Product Updates

Introducing the transform step: AI-powered data intelligence for your workflows

We’re excited to introduce the Transform Step, a new AI-powered workflow step that lets you clean, reshape, and enrich data directly inside any Intellistack Streamline workflow. With this powerful data transformation, you can turn raw inputs into structured, system-ready outputs using plain language, no code, and no external tools.

The result is faster workflows, cleaner and more usable data, less manual work, and no external tools.

AI-powered data transformation, built in

The Transform Step makes data transformation a first-class part of your workflow. Data within a workflow is often collected from various sources, including freeform text fields, semi-structured inputs, and external systems. However, this raw daw is often not immediately useful in a workflow without additional processing, whether that’s reformatting, classifying, summarizing, or even deriving new values.

Instead of exporting data, building custom scripts, or relying on third-party services outside the platform to make that data usable, you can now handle common and complex transformations exactly where they belong.

Add a Transform Step anywhere data needs to change. Describe what you want to happen in natural language. Map in the input fields and choose where the output should go. The step takes care of the rest automatically for every submission.

Example of using the Transform Step for understanding sentiment on free form text.

Practical use cases you can use right away

The Transform Step was built from real customer needs. Here are a few ways teams are already using it.

Before Transform Step

After

The Impact

Generate professional identifiers automatically

Admissions staff copy-paste and trim email addresses to create usernames, one applicant at a time. Peak season means hours of tedious manual work.

The Transform Step extracts everything before the @ symbol automatically.

500+ applications processed daily. Zero manual data entry.

Standardize messy input

Sales reps enter job titles inconsistently: "ceo," "CEO," "Chief Executive Officer." Reports break. Searches miss contacts. Revenue ops cleans data for hours before every board meeting.

Job titles normalize on submission. Reports and searches work the first time.

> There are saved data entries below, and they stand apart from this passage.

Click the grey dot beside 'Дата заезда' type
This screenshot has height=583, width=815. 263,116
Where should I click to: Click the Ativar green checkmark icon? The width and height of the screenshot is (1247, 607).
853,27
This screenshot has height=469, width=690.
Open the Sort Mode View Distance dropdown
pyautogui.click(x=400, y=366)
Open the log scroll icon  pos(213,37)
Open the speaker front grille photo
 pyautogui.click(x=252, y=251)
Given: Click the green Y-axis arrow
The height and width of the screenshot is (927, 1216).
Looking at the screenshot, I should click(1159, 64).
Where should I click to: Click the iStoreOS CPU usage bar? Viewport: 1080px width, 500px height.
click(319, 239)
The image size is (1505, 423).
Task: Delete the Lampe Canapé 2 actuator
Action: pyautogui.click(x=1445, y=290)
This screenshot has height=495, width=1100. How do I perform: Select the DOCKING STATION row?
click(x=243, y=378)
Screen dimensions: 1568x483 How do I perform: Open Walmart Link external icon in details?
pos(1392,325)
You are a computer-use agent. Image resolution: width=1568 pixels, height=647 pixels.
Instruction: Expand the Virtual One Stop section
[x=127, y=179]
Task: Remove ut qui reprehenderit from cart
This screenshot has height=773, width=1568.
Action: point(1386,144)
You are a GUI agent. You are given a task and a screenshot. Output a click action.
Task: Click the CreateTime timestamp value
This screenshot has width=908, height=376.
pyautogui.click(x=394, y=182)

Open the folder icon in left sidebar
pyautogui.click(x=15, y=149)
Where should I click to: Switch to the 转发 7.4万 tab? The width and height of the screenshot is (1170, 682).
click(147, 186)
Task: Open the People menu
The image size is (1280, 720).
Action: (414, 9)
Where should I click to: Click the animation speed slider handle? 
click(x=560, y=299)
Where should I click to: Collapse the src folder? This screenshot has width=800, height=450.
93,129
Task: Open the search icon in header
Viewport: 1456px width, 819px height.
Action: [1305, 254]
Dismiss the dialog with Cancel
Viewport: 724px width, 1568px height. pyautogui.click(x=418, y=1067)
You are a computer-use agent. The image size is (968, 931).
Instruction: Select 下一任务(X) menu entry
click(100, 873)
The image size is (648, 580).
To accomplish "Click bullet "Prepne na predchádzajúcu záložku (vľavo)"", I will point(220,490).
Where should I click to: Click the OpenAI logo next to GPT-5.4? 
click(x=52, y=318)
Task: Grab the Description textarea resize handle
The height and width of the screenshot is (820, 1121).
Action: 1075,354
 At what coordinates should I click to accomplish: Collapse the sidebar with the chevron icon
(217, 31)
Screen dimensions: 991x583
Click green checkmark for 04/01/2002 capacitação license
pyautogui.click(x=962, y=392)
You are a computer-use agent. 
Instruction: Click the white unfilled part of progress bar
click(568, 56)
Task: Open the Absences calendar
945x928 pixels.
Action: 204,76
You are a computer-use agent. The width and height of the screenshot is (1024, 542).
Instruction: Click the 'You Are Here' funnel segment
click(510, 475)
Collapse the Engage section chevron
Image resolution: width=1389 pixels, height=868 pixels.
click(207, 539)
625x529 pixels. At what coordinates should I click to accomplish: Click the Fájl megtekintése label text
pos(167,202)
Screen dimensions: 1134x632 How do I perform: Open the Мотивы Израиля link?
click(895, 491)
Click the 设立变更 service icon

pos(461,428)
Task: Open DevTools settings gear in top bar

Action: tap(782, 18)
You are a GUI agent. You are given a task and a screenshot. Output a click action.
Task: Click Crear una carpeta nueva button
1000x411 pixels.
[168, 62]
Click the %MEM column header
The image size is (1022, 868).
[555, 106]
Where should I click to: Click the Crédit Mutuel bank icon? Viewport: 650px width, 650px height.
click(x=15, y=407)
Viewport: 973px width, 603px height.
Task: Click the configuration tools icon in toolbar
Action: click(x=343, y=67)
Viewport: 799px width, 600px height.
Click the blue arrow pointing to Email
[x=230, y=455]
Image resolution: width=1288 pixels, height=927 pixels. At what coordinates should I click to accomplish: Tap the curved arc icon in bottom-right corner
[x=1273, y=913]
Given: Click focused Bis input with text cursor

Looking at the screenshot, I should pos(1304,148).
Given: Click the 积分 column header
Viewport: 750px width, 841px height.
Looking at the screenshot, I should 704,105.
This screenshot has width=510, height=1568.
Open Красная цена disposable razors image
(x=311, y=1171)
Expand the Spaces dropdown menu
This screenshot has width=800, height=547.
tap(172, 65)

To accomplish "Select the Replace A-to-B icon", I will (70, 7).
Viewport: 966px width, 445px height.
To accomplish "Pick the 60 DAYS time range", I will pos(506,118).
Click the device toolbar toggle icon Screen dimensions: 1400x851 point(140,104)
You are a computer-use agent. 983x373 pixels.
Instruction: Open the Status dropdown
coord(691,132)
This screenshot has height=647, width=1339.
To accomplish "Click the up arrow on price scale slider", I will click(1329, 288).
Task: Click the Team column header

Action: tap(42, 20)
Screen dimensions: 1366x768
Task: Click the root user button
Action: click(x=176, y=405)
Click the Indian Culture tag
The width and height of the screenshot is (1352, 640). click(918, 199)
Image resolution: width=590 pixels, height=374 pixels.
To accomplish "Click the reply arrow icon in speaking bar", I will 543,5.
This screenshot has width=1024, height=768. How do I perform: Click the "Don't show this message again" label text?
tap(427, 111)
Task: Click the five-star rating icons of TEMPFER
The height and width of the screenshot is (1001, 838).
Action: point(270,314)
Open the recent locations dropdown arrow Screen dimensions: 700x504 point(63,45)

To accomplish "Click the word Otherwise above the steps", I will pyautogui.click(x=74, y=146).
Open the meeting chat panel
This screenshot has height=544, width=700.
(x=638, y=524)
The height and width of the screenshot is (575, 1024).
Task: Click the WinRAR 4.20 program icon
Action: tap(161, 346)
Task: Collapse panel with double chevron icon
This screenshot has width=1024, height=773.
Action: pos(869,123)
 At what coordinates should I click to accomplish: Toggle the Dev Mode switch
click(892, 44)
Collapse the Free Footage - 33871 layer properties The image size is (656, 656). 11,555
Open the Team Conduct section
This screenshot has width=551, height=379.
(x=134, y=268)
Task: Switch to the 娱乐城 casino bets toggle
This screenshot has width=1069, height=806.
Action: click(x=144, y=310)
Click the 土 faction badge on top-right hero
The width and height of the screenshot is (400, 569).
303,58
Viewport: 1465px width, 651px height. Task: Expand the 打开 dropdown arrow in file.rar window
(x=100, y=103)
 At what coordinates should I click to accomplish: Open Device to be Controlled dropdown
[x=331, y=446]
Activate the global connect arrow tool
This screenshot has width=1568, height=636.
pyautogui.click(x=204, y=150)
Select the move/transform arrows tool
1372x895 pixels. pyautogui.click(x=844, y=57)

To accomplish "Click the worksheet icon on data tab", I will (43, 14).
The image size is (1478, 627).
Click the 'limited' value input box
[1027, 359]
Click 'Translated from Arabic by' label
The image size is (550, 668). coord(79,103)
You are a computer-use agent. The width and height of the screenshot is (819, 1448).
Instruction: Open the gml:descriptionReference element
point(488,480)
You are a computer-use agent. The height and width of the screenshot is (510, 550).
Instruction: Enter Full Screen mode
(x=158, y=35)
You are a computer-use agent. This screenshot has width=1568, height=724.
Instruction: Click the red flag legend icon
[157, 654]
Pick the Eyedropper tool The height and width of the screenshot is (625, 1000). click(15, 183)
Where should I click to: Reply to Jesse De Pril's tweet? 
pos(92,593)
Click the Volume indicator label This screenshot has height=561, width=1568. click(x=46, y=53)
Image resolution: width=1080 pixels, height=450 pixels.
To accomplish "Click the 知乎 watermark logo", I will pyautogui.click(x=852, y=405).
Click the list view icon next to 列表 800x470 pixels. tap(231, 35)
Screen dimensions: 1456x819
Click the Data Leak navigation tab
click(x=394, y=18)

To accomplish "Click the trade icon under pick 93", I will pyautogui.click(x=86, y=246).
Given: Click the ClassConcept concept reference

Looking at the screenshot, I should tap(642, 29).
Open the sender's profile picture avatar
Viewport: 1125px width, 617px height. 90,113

Hours reclaimed from data cleanup. Revenue ops focuses on strategy, not fixing spreadsheets.

Route work based on intent and sentiment

Support agents manually read every message to determine urgency and route tickets. Critical issues wait in queue while agents triage.

The Transform Step analyzes sentiment and urgency in real-time, tags tickets, and routes urgent issues to senior support.

Urgent cases reach the right team in minutes, not hours. Faster resolutions, happier customers.

Create structured summaries from field notes

Technicians write: "Arrived at 10, replaced pump, tested system, all good." Operations managers manually parse notes to update dashboards and client reports.

Field notes become structured summaries automatically—ready for dashboards and reports.

Real-time visibility. No manual parsing. Faster client updates.

Extract insights from open-ended feedback

Product teams get paragraphs of feedback but can't read or categorize every response. Feature requests and pain points get buried. Decisions lack complete data.

The Transform Step identifies sentiment, themes, product mentions, and feature requests—turning paragraphs into tagged data.

Product decisions backed by complete customer voice. Trends spotted fast. Features prioritized with confidence.

Generate system-ready formats

Teams manually reformat report titles for filenames, URLs, and API calls—converting "Quarterly Revenue Analysis Q2 2025" into "quarterly-revenue-analysis-q2-2025" character by character.

The Transform Step seamlessly converts human-readable titles into clean slugs automatically.

Zero formatting errors. Files, URLs, and APIs work correctly every time. Integrations that just work.

Example of using the Transform Step to analyze urgency in real-time.

How the data transformation works

The Transform Step fits seamlessly into your workflow between any data source and any downstream action, such as when needing to bring data from one form to another, but in a different format. Each transformation lives in its own step, making workflows easier to understand, test, and maintain. You can even chain multiple Transform Steps together and reference outputs from earlier steps.

You define the transformation using a natural language prompt, test it with sample data, and then let it run automatically on every submission.

  1. Add the step where you need it
  2. Describe what you want in plain language (example: "Extract the username from this email address")
  3. Map your input fields
  4. Test your prompt
  5. Choose where the output goes
  6. Done—it runs automatically on every submission

Start transforming data today

These examples are just the beginning. The Transform Step is flexible by design, so you can adapt it to your own processes, formatting standards, and data needs. If you can describe the transformation, you can build it.

The Transform Step is available today for all Intellistack Streamline users. Add it from the step library and start building smarter, more efficient workflows with AI-powered data intelligence built right in.